Ibtissam Bouharat

Personal information
- Date of birth: 2 January 1990 (age 35)
- Place of birth: Londerzeel, Belgium
- Position(s): Midfielder

Team information
- Current team: KV Malines

Senior career*
- Years: Team / Apps / (Gls)
- 2012–2013: Standard Liège
- 2013–2014: RSC Anderlecht
- 2014–2016: PSV
- 2022–: KV Malines / 15 / (2)

International career
- Morocco

= Ibtissam Bouharat =

Moroccan footballer (born 1990)

Ibtissam Bouharat (إبتسام بوحرات; born 2 January 1990) is a footballer who plays as a midfielder for KV Malines.

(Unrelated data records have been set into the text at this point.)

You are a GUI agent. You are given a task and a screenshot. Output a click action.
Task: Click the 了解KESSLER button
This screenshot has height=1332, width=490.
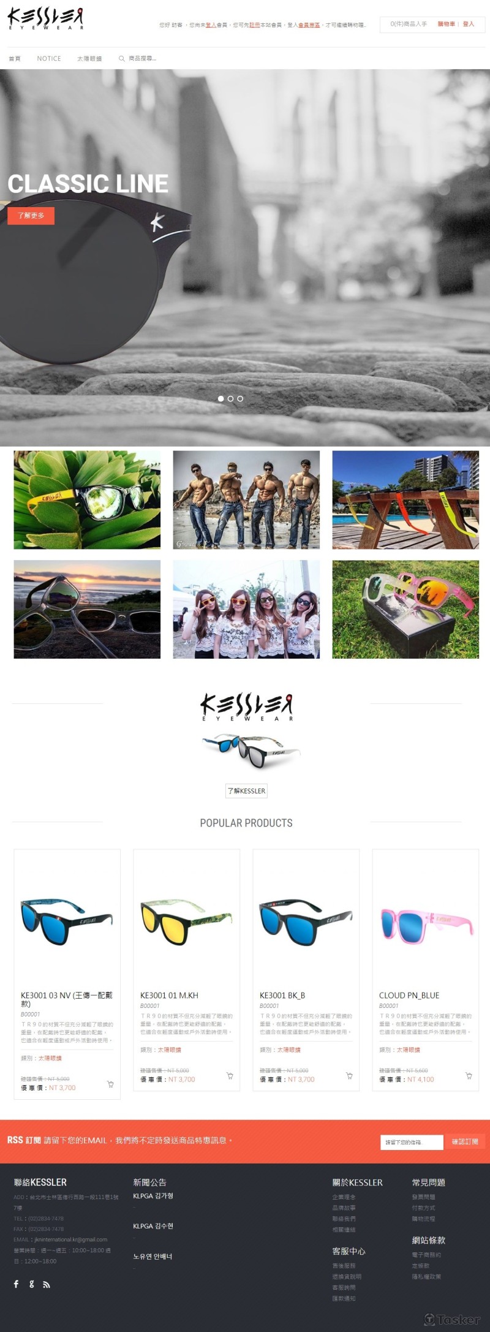coord(246,790)
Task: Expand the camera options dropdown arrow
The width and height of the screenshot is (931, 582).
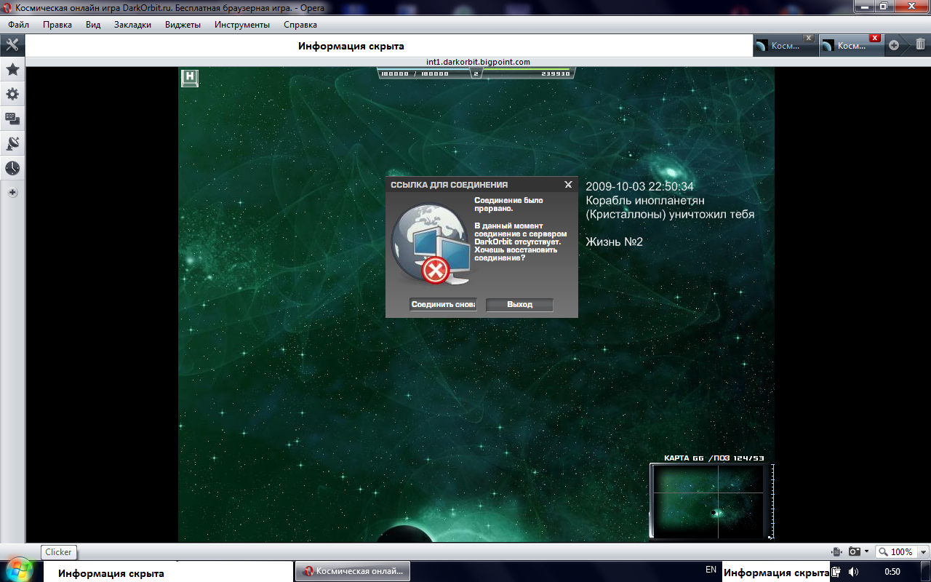Action: tap(866, 552)
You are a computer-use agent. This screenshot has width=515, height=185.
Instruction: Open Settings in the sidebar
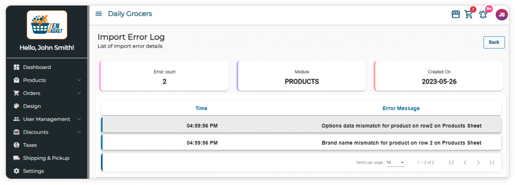tap(33, 171)
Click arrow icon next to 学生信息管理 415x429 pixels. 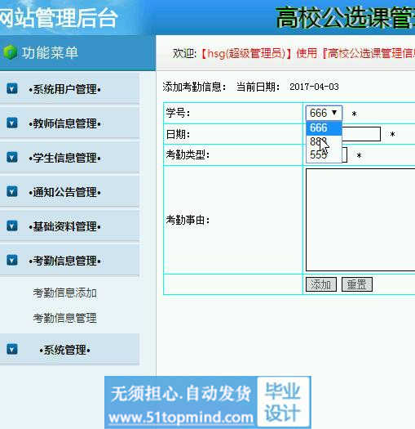pyautogui.click(x=12, y=157)
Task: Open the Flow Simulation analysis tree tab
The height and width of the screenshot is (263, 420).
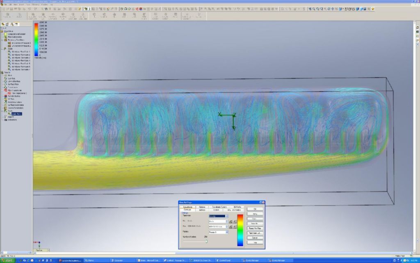Action: 17,24
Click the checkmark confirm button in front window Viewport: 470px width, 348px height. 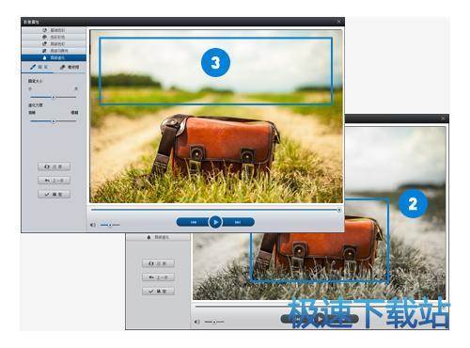click(x=54, y=194)
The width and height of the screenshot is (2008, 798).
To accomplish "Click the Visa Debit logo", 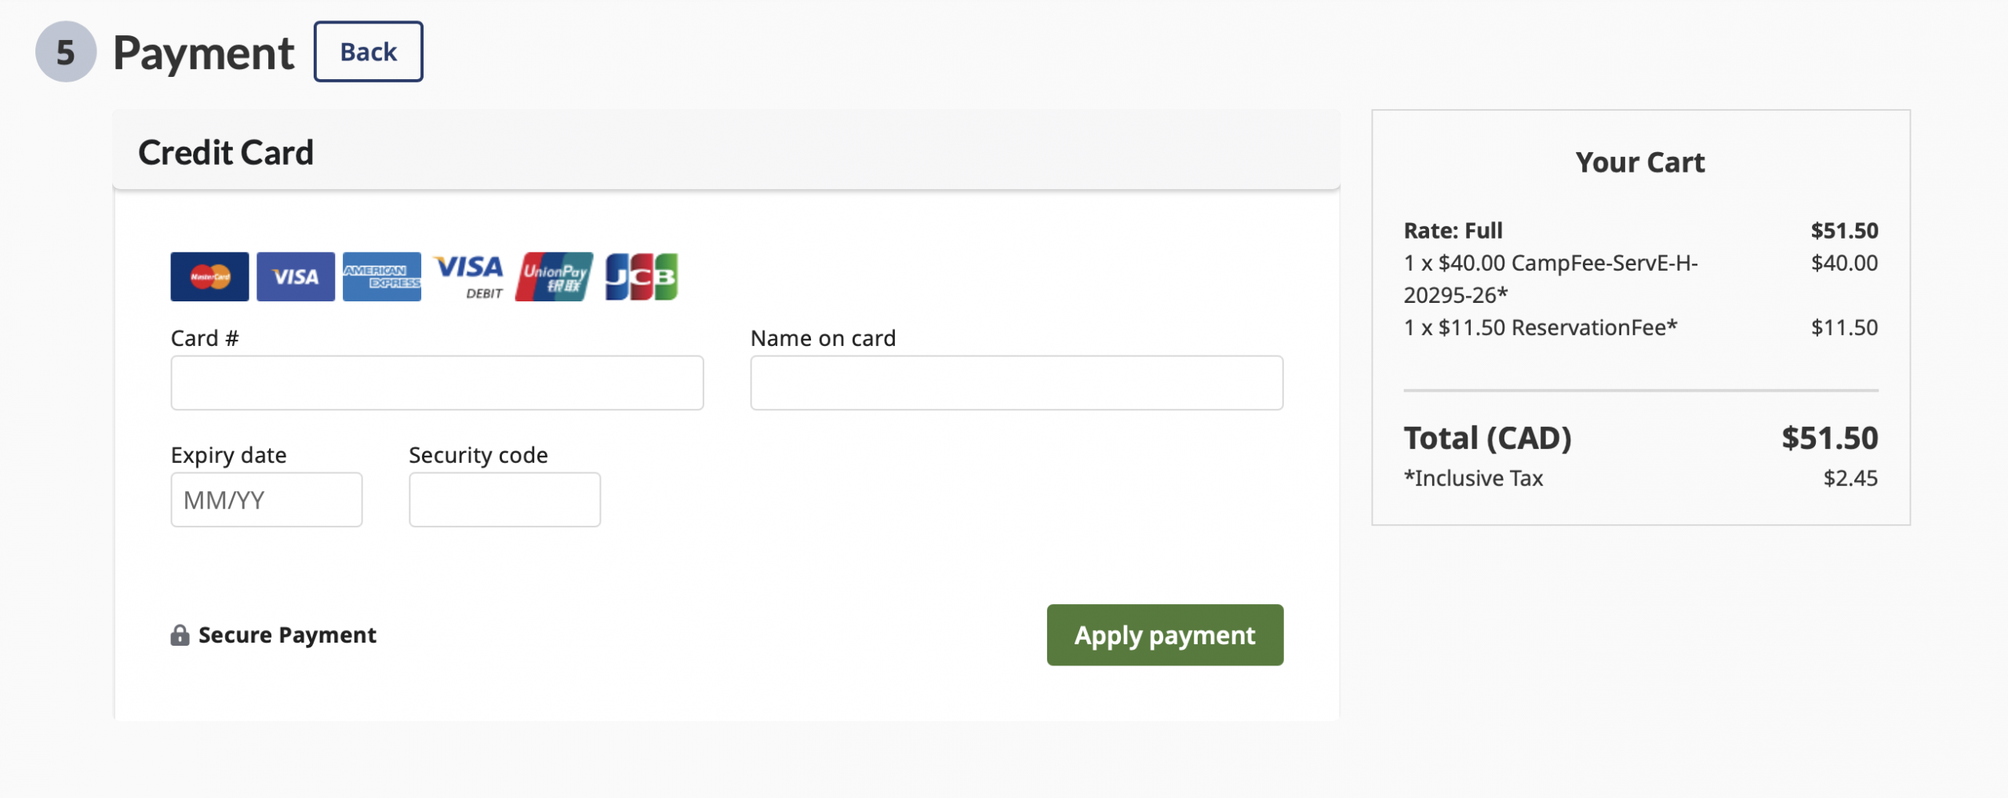I will tap(469, 276).
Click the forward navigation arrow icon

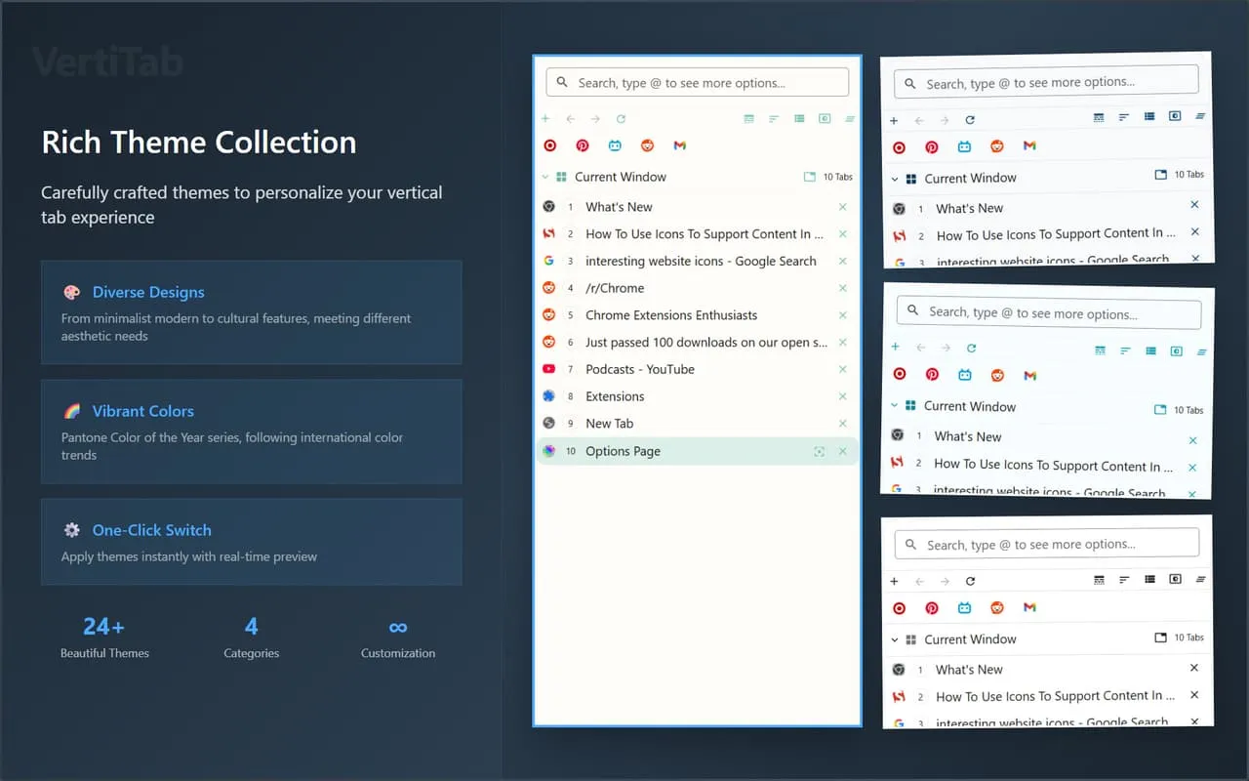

Born in Belgium, she represents Morocco at international level.

== Career ==
Bouharat started her career with Dilbeek Sport. In 2005 she traveled to Brussels to join RSC Anderlecht and began her professional career from there. She moved again in the summer of 2006 to KV Mechelen. In three years at Mechelen, Bouharat did not go beyond sitting on the bench as a reserve player. That caused her to take a different direction to join a new club, DVK Haacht. In the summer of 2010, she stopped playing in the Tweede Klasse and went for a year to play for Eva's Tienen. On 25 May 2011 she starred with Romelu Lukaku, Vadis Odjidja, Faris Haroun and François Kompany in a charity match against Racism. She played until 30 June 2011 in Tienen and then joined the women's football division of Lierse SK. Since 20 May 2012 she is under contract with Standard Liège. After Bouharat scored in 13 games and 2 goals for Standard Feminina, she left Liège and moved to RSC Anderlecht in Brussels.